Prenez tout de même le temps de faire les quelques mesures suivantes, ça prend 5 minutes et ça évitera 90% des erreurs.
Longueur :
- Commencez par poser une feuille de papier au sol. Placez-vous dessus en portant les chaussettes que vous comptez utiliser avec vos futures chaussures.
- À l’aide d’un crayon, dessinez le contour de votre pied en maintenant le crayon bien perpendiculaire.
- Une fois le contour réalisé, tracez deux repères horizontaux : l’un au niveau du talon, l’autre à l’extrémité des orteils. La distance entre ces deux points vous donnera la longueur exacte de votre pied.

Largeur :
Pour obtenir une mesure précise, repérez d’abord la partie la plus large de votre pied : elle se situe généralement au niveau des articulations métatarso-phalangiennes.
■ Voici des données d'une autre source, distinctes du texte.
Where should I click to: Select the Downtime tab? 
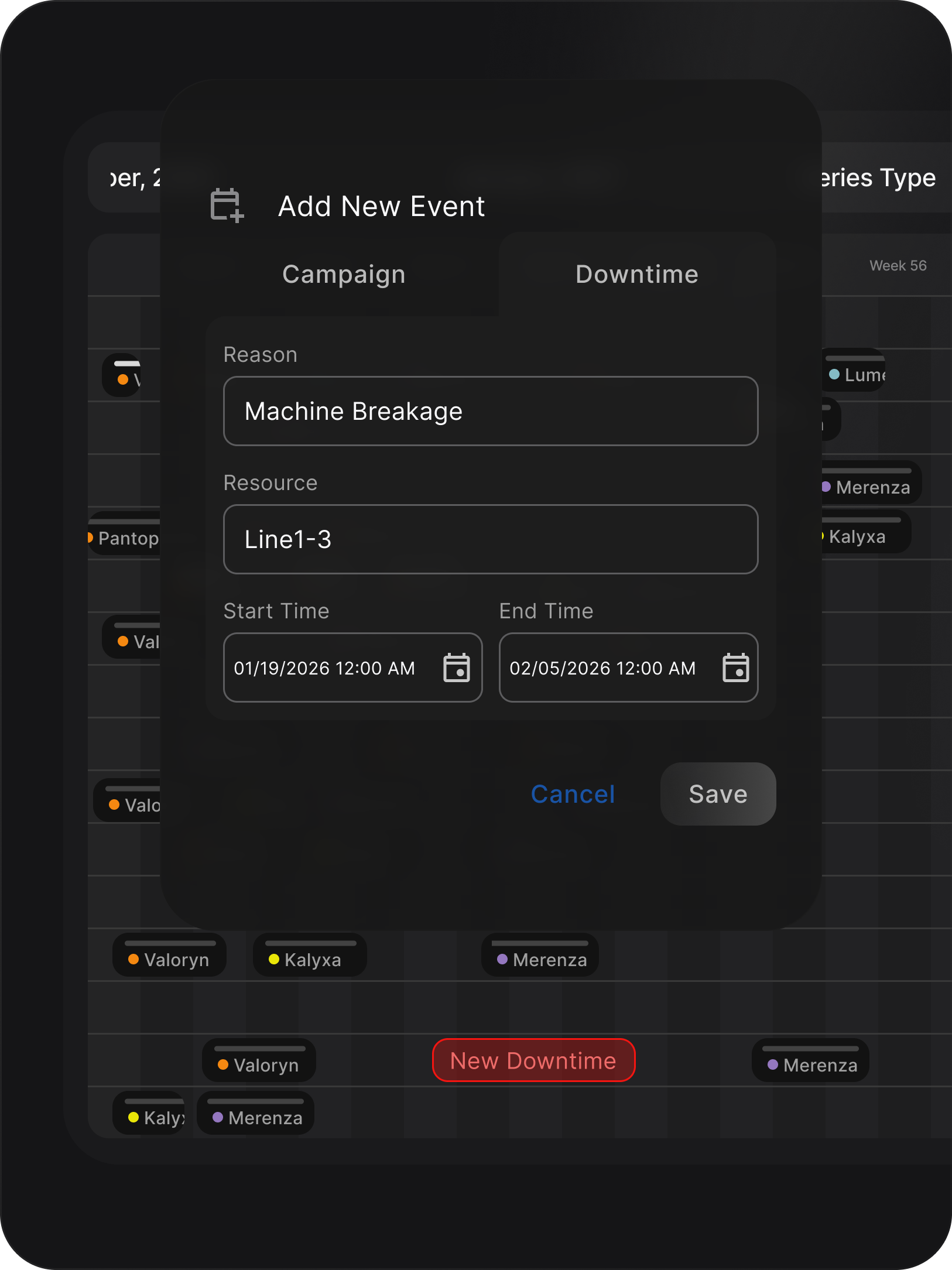[x=637, y=274]
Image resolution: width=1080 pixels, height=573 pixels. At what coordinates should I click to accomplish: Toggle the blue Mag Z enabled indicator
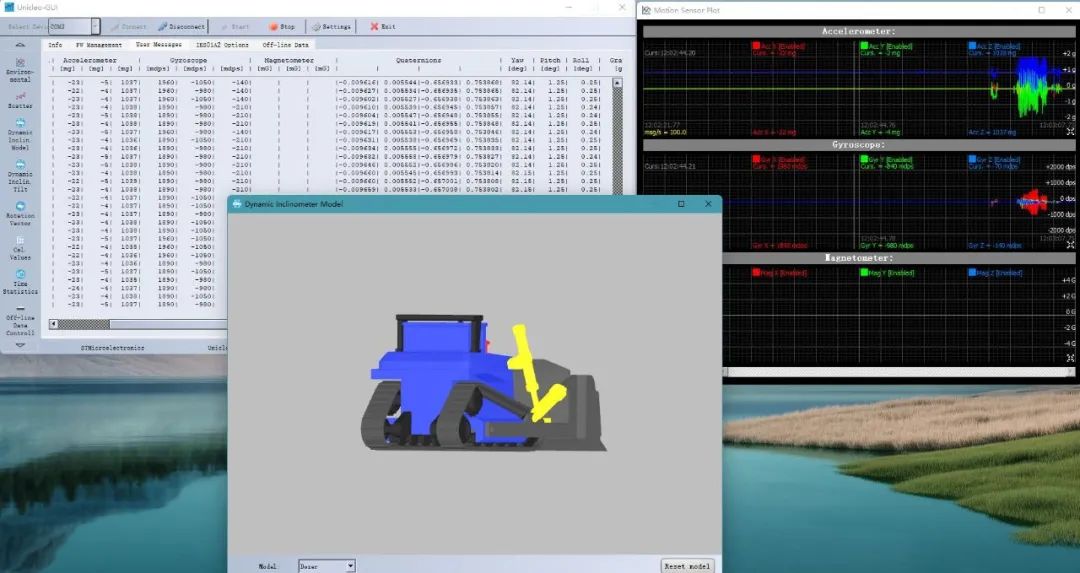[972, 272]
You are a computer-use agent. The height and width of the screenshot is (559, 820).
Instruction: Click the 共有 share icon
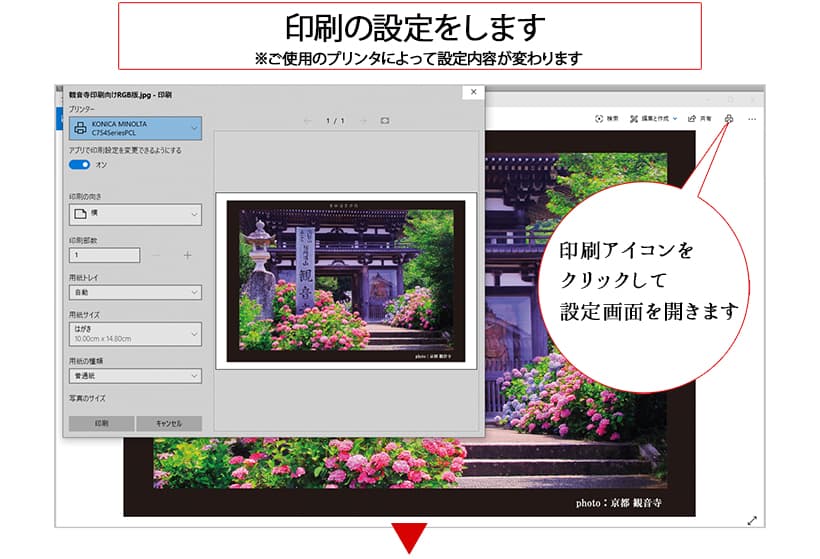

Enroulez ensuite votre mètre ruban autour du pied à ce niveau précis, en veillant à ce qu’il soit bien horizontal et ni trop serré ni trop lâche.

| Pointure | 38.0 | 38.5 | 39.0 | 39.5 | 40.0 | 40.5 | 41.0 | 41.5 | 42.0 |
|---|---|---|---|---|---|---|---|---|---|
| Longueur (mm) | 238.4 | 241.7 | 245.0 | 248.4 | 251.7 | 255.0 | 258.3 | 261.7 | 265.0 |
| Largeur D (standard) | 232.0 | 234.3 | 236.5 | 238.8 | 241.0 | 243.3 | 245.5 | 247.8 | 250.0 |
| Largeur E (large) | 241.0 | 243.3 | 245.5 | 247.8 | 250.0 | 252.3 | 254.5 | 256.8 | 259.0 |
| Largeur EE (très large) | 245.5 | 247.8 | 250.0 | 252.3 | 254.5 | 256.8 | 259.0 | 261.3 | 263.5 |
| Pointure | 42.5 | 43.0 | 43.5 | 44.0 | 44.5 | 45.0 | 45.5 | 46.0 | 46.5 |
| Longueur (mm) | 268.3 | 271.7 | 275.0 | 278.3 | 281.7 | 285.0 | 288.3 | 291.6 | 295.0 |
| Largeur D (standard) | 252.3 | 254.5 | 256.8 | 259.0 | 261.3 | 263.5 | 265.8 | 268.0 | 270.3 |
| Largeur E (large) | 261.3 | 263.5 | 265.8 | 268.0 | 270.3 | 272.5 | 274.8 | 277.0 | 279.3 |
| Largeur EE (très large) | 265.8 | 268.0 | 270.3 | 272.5 | 274.8 | 277.0 | 279.3 | 281.5 | 283.8 |
| Pointure | 47.0 | 47.5 | 48.0 | 48.5 | 49.0 | 49.5 | 50.0 | ||
| Longueur (mm) | 298.3 | 301.6 | 305.0 | 308.3 | 311.6 | 315.0 | 318.3 | ||
| Largeur D (standard) | 272.5 | 274.8 | 277.0 | 279.3 | 281.5 | 283.8 | 286.0 | ||
| Largeur E (large) | 281.5 | 283.8 | 286.0 | 288.3 | 290.5 | 292.8 | 295.0 | ||
| Largeur EE (très large) | 286.0 | 288.3 | 290.5 | 292.8 | 295.0 | 297.3 | 299.5 |
CONCLUSION
Cette collaboration propose trois modèles essentiels du vestiaire business, exécutés avec soin et dotés d’un caractère bien particulier grâce à ce talon cubain inspiré des années 1950-1970. Ces souliers ne sont pas de simples accessoires : ils portent en eux des décennies d’histoire, des campus d’Ivy League aux bureaux de Wall Street, des podiums milanais aux écrans de cinéma.
Bref, ces modèles s’adressent à ceux qui recherchent des souliers à la fois solides et confortables, mais qui apprécient aussi ce supplément d’originalité discrète qui fait toute la différence. Un clin d’œil à l’histoire de la mode masculine, tout en restant résolument contemporains. La livraison est prévue pour fin janvier 2026 dans le cadre d’une commande groupée.